# 5.9 Grouping Keys

# 5.9 Grouping Keys

## Problem

You need to partition items into groups according to a derived key.

A counting map records how many times each key appears. A grouping map records the actual items associated with each key. This is useful when the later algorithm needs to process each group separately.

## Solution

Use a map from group key to list of items.

```text id="cfodm4"
groups: Map<Key, List<Item>>
```

For each item, compute its group key and append the item to the corresponding list.

```text id="oac6ll"
group_by(items, key_of):
    groups = empty map

    for item in items:
        key = key_of(item)
        bucket = get(groups, key)

        if bucket is not_found:
            bucket = empty list
            put(groups, key, bucket)

        append item to bucket

    return groups
```

If the map API supports default insertion, the same pattern can be written more directly.

```text id="mnv867"
group_by(items, key_of):
    groups = empty map

    for item in items:
        key = key_of(item)
        append item to groups.get_or_insert(key, empty list)

    return groups
```

## Discussion

Grouping is a common way to convert a flat sequence into a keyed collection of smaller sequences. The key function defines the partition. Items that produce equal keys are placed in the same group. Items that produce different keys are placed in different groups.

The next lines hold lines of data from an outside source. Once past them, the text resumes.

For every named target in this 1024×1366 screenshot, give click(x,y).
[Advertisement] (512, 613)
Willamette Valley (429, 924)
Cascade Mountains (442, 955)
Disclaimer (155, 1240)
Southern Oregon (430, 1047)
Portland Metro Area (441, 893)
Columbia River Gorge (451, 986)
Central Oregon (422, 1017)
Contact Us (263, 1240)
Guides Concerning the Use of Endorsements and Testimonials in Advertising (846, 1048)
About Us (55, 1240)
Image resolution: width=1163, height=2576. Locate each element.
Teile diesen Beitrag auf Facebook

The key function must be stable during grouping. If the key depends on mutable external state, the result can be inconsistent. For example, grouping log entries by a time window is valid if the window calculation is deterministic. Grouping by a changing clock value while processing is usually wrong.

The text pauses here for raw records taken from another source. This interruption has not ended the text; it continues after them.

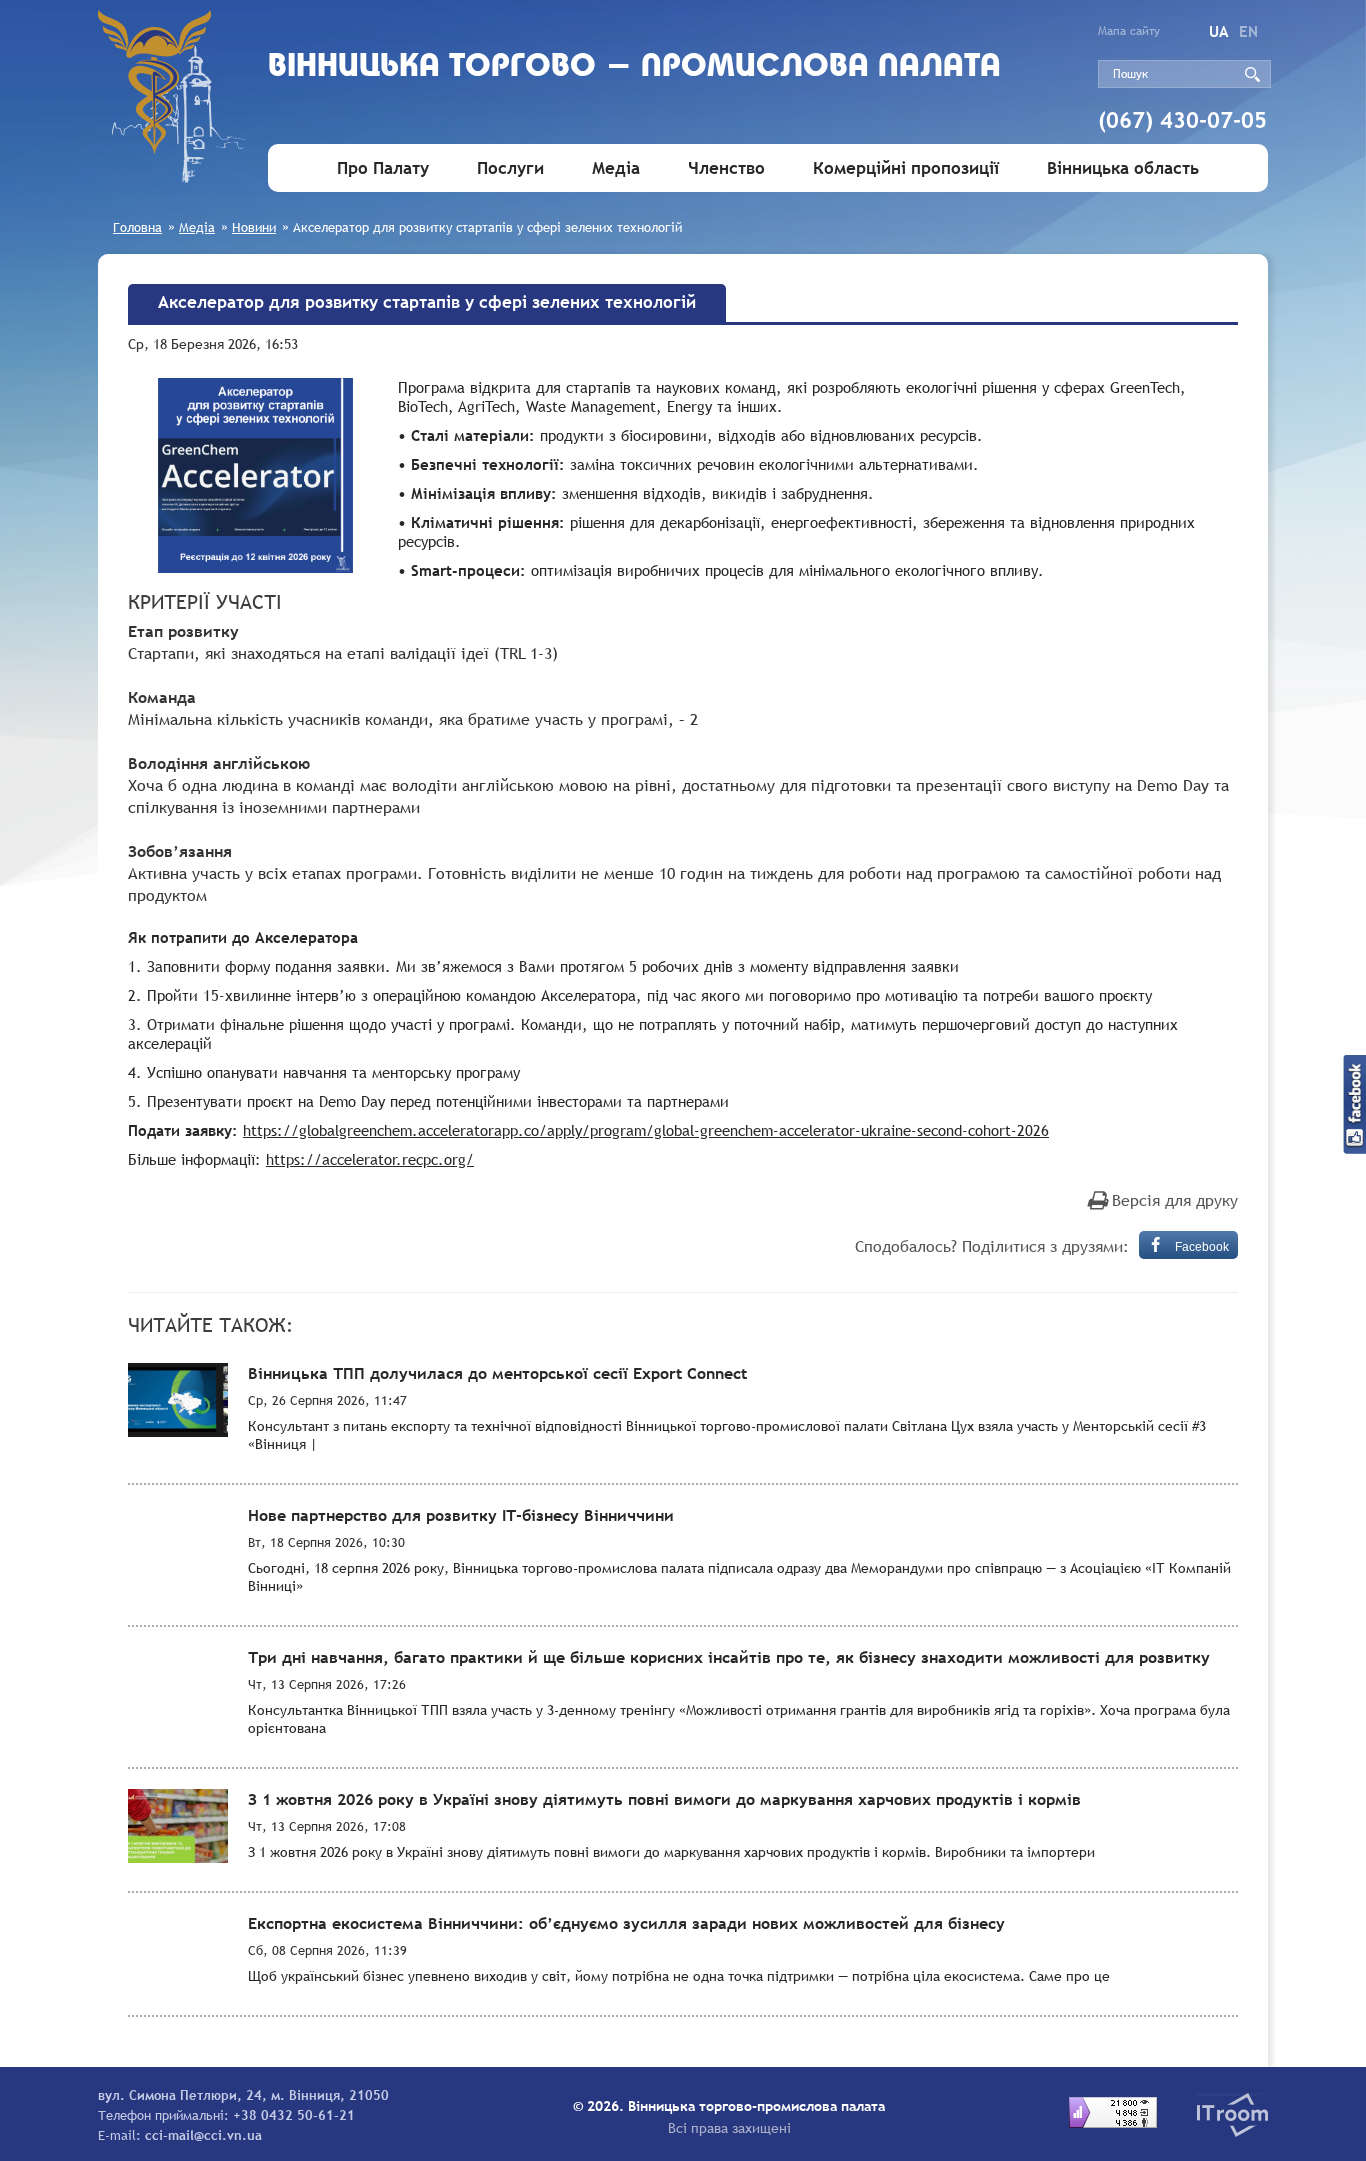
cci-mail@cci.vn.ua (203, 2135)
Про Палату (383, 168)
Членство (726, 168)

The map stores one list per distinct key. This makes the number of map entries equal to the number of groups, not the number of items. The items themselves are stored inside the lists. This is useful when duplicates should be preserved.

Grouping differs from counting. Counting discards the individual items and stores only a number. Grouping keeps the items and therefore uses more memory. Use grouping only when the later computation needs the grouped contents.

## Correctness

The correctness invariant is that after processing the first `i` items, `groups[k]` contains exactly the processed items whose derived key equals `k`, in their original order.

Initially, the map is empty, so the invariant holds.

When the algorithm processes an item `x`, it computes `key_of(x) = k`. If group `k` already exists, the algorithm appends `x` to that group. If group `k` does not exist, it creates an empty group and appends `x`. No other group is changed. Therefore, the invariant is preserved.

After all items are processed, each item appears in exactly one group, namely the group selected by its key.

## Complexity

Let `n` be the number of items and `g` be the number of distinct group keys.

Each item causes one key computation, one expected constant time map lookup, and one append. If list append is amortized constant time, the total expected time is `O(n)` plus the cost of computing keys.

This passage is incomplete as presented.